2016 - 2017

Definitions, inclusion criteria and explanations for the 2016 - 2017 trust results

Patient inclusion and data sources

The majority of these results are for patients in England and Wales diagnosed with bowel cancer 1 Apr 2016 – 31 Mar 2017. The exceptions are for 2-year mortality and 18-month stoma rate. Two-year mortality estimates include patients undergoing a major resection between 1 April 2014 and 31 March 2015. 18-month stoma rates include rectal cancer patients undergoing a major resection between 1 April 2013 and 31 March 2016.

The Audit dataset is linked to Hospital Episode Statistics (HES) and Patient Episode Database for Wales (PEDW) at the patient level to obtain further information on patient care and follow-up such as stoma reversal and emergency readmissions in England/Wales. The dataset also links to Office of National Statistics records. These provide information about date, place and cause of death.

NBOCA also links to the National Radiotherapy Dataset (RTDS) for information on radiotherapy treatment in England, and the Systemic Anti-Cancer Therapy database (SACT) for information on chemotherapy treatment in England. In addition, the audit linked to the National Emergency Laparotomy Audit (NELA) for the first time this year. This provides information on emergency bowel cancer operations.

Data Quality

Data completeness

% of relevant patient group with useable value of data item.

Case ascertainment

Number of patients reported to the Audit as a percentage of the number of patients admitted for the first time to the trust/network with a diagnosis of bowel cancer within the audit period according to HES/PEDW. This can be larger than 100 if more patients are reported to the Audit than identified in HES/PEDW.

Data completeness

% of relevant patient group with useable value of data item.

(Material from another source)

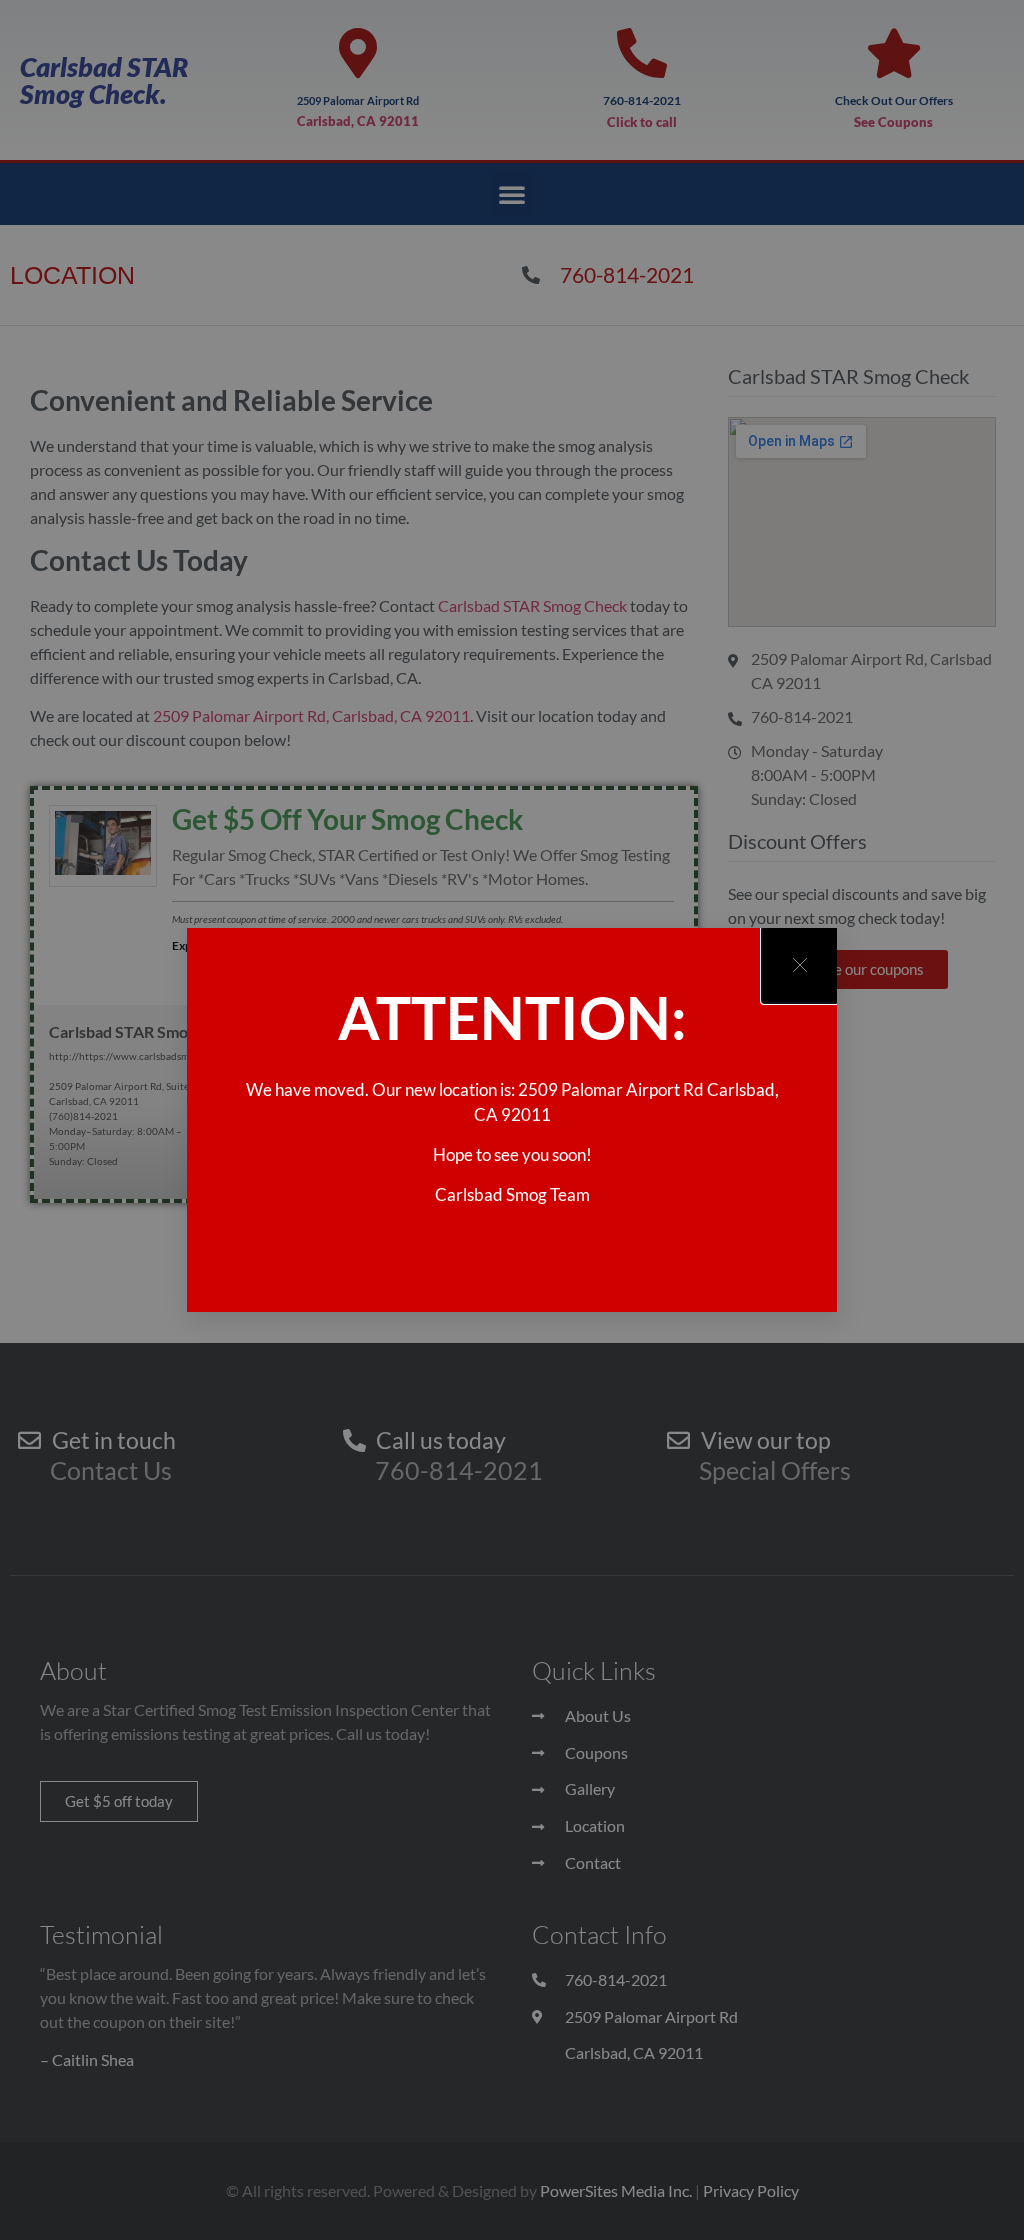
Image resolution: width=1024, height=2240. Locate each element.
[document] (512, 1120)
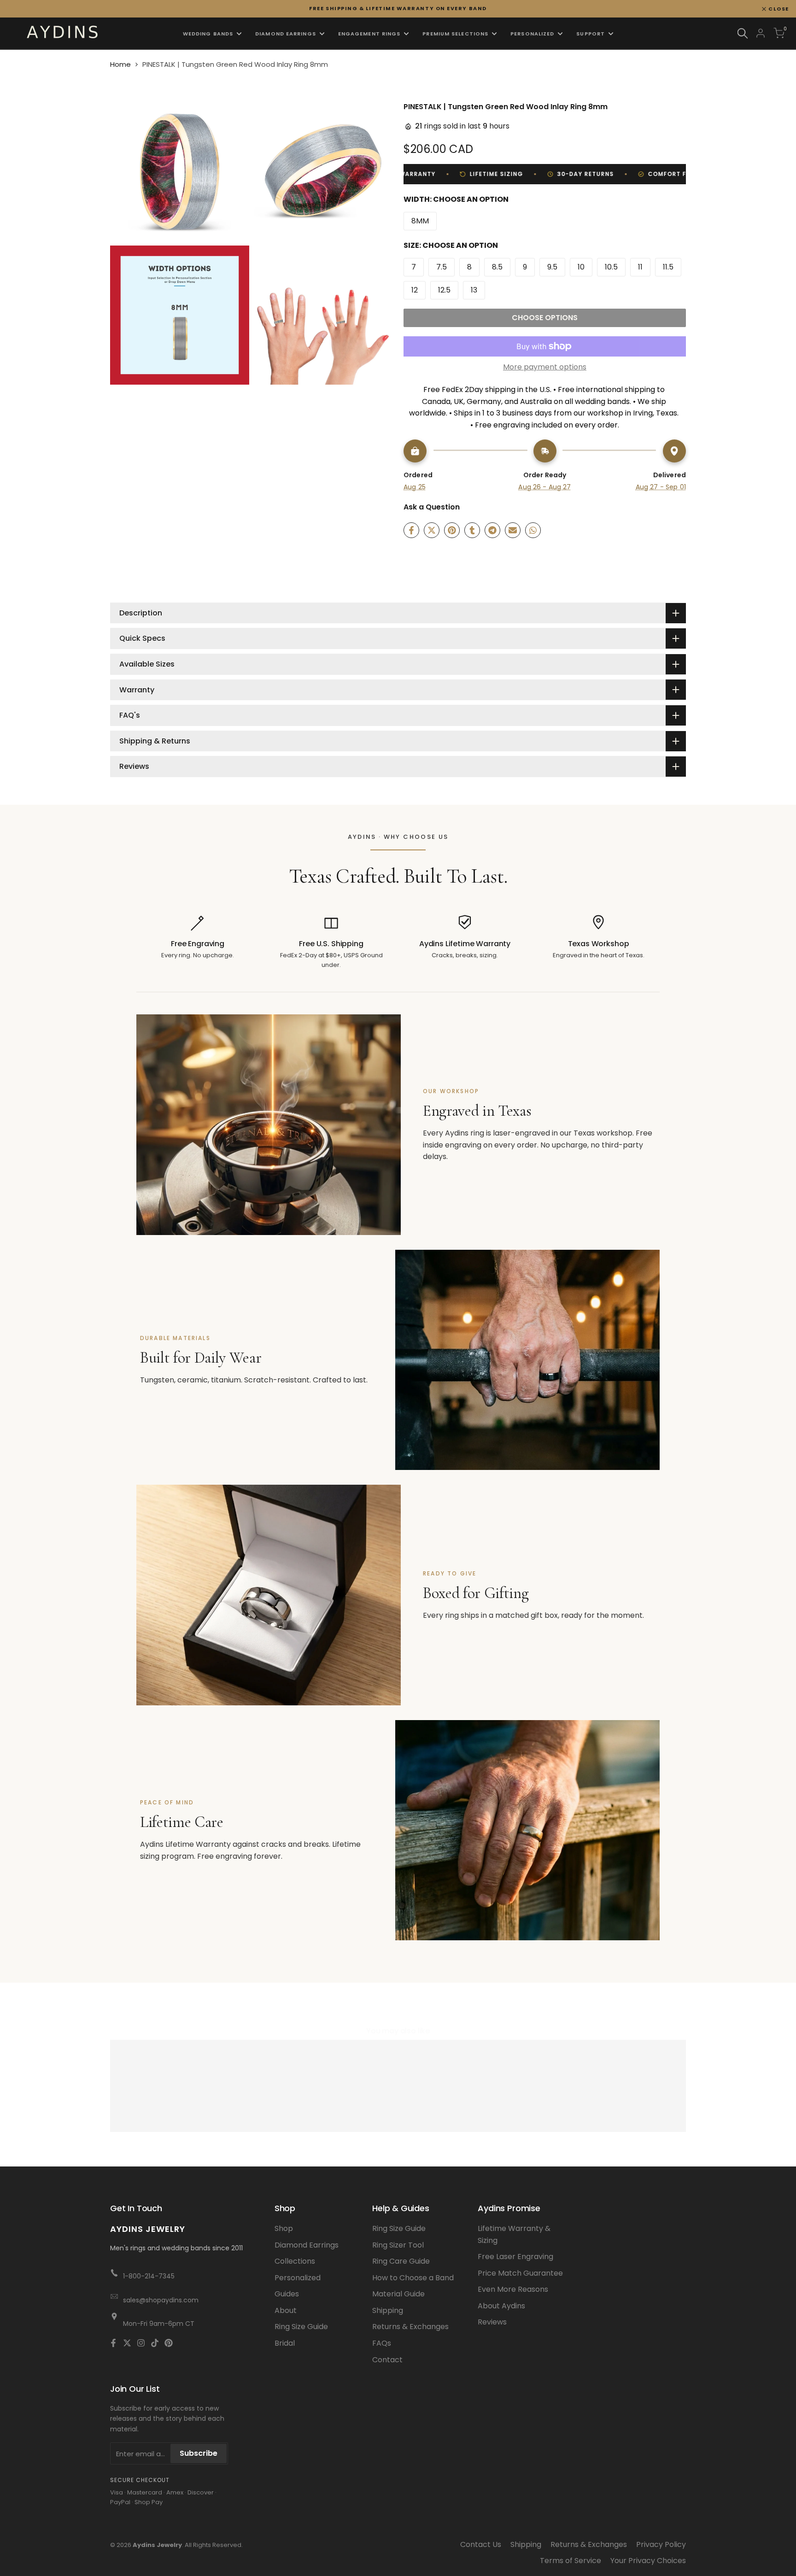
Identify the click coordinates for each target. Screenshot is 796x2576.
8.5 (497, 267)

7 audit items for risk-adjustment

The per cent of patients with complete data items on all of age, sex, ASA grade, pathological T-stage, pathological N-stage, distant metastases and site of cancer.

ASA grade

% of patients recorded as having a major resection who have a particular ASA grade recorded, or no ASA recorded.

Management of all patients

No major resection: too little cancer

Those undergoing a local resection of polypectomy.

No major resection: too much cancer

No excision and reason for no treatment includes advanced stage cancer OR no excision and non-curative intent and metastatic disease.

No major resection: too frail

not in too much cancer group AND no excision and reason for no treatment includes significant co-morbidity OR no excision and performance status 3 or 4.

No major resection: unknown/other reason:

no excision and does not meet any of the above criteria.

Management of patients having major resection

At least 12 lymph nodes excised (%)

% of colon cancer patients undergoing major resection with a recorded number of lymph nodes, who had at least 12 lymph nodes examined.

Rectal cancer patients

Neo-adjuvant therapy (%)

% of rectal cancer patients having short- or long-course radiotherapy prior to major resection.

Circumferential resection margin: Negative (%)

% of rectal cancer patients undergoing major resection whose CRM is reported to be negative.

Circumferential resection margin: Present (%)

% of rectal cancer patients undergoing a major resection who have a recorded CRM.

APER rate (%)

% of patients with rectal cancer undergoing abdominoperineal excision of the rectum and therefore having a permanent stoma.

Compare trust outcomes

Funnel plots display trust risk-adjusted outcomes for 90-day mortality, 30-day unplanned readmission, 2-year mortality and, for rectal cancer patients, 18-month stoma rate. The funnel regions represent the 95 per cent limit and the 99.8 per cent limit for trusts compared to the national average. Those trusts with results outside the outer (99.8 per cent) limit are considered potential outliers.

Risk adjustment is performed using the seven items listed under Data Quality as well as mode of admission (elective/emergency) and number of co-morbidities according to HES/PEDW, and an interaction between age and distant metastases. Missing values are imputed using Multiple Imputation. The model for two-year mortality additionally includes interactions between follow-up time (0-3 months after surgery vs. 3-24 months after surgery) and all of the risk factors.

A stoma is considered to be reversed if a HES/PEDW record with relevant code is identified within 18 months of the initial surgical procedure.